Oncogenic alternatives

Most gastrointestinal stromal tumors (GISTs), a type of connective tissue cancer, respond to therapies that target the mutated enzymes driving their growth. But 10% to 20% of such tumors have no driver mutations in their genome. Researchers led by Ludwig Harvard Co-director George Demetri and investigator Bradley Bernstein have identified what drives these cancers and shown, in preclinical studies, how they might be treated. Their findings reveal how epigenetic changes—chemical modifications to DNA and its protein packaging that alter how genes are read, not abnormalities in the gene sequences themselves—can lead to the development of GISTs and other cancers. An epigenetic abnormality dismantles an element of chromosomal structure (an insulator) that prevents a cancer-promoting growth factor gene, FGF4, from contacting a stretch of DNA that serves as an “on” switch for gene expression.
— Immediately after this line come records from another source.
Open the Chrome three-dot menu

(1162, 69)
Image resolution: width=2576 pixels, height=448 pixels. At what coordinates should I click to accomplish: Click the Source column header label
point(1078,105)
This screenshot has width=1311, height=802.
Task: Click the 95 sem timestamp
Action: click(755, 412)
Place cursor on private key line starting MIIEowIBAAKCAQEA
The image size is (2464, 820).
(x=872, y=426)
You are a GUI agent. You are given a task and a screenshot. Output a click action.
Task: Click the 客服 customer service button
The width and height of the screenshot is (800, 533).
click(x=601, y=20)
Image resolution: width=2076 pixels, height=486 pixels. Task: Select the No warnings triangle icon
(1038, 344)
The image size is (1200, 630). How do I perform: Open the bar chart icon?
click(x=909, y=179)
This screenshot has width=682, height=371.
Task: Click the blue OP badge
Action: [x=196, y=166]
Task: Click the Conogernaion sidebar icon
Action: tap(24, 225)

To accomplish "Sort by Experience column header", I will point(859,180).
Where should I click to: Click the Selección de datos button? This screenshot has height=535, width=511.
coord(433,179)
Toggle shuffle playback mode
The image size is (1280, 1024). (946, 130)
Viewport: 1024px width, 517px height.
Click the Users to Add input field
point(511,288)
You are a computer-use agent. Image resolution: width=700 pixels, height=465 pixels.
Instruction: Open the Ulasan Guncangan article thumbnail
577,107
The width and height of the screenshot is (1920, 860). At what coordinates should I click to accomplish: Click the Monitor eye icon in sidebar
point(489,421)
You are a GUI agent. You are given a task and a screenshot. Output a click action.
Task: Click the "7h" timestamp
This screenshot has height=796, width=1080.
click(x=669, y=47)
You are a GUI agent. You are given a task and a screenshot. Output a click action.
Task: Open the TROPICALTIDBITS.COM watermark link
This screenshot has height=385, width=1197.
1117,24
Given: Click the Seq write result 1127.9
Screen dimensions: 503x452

The researchers also showed how another epigenetic abnormality similarly causes aberrant contacts between an on-switch and the KIT gene that is activated by somatic mutations in the majority of GIST patients. They demonstrated that human GISTs growing as patient-derived xenografts in mice could be suppressed with FGF receptor inhibitors, either alone or in combination with a standard kinase inhibitor therapy for GIST called sunitinib. The work was published in October in Nature.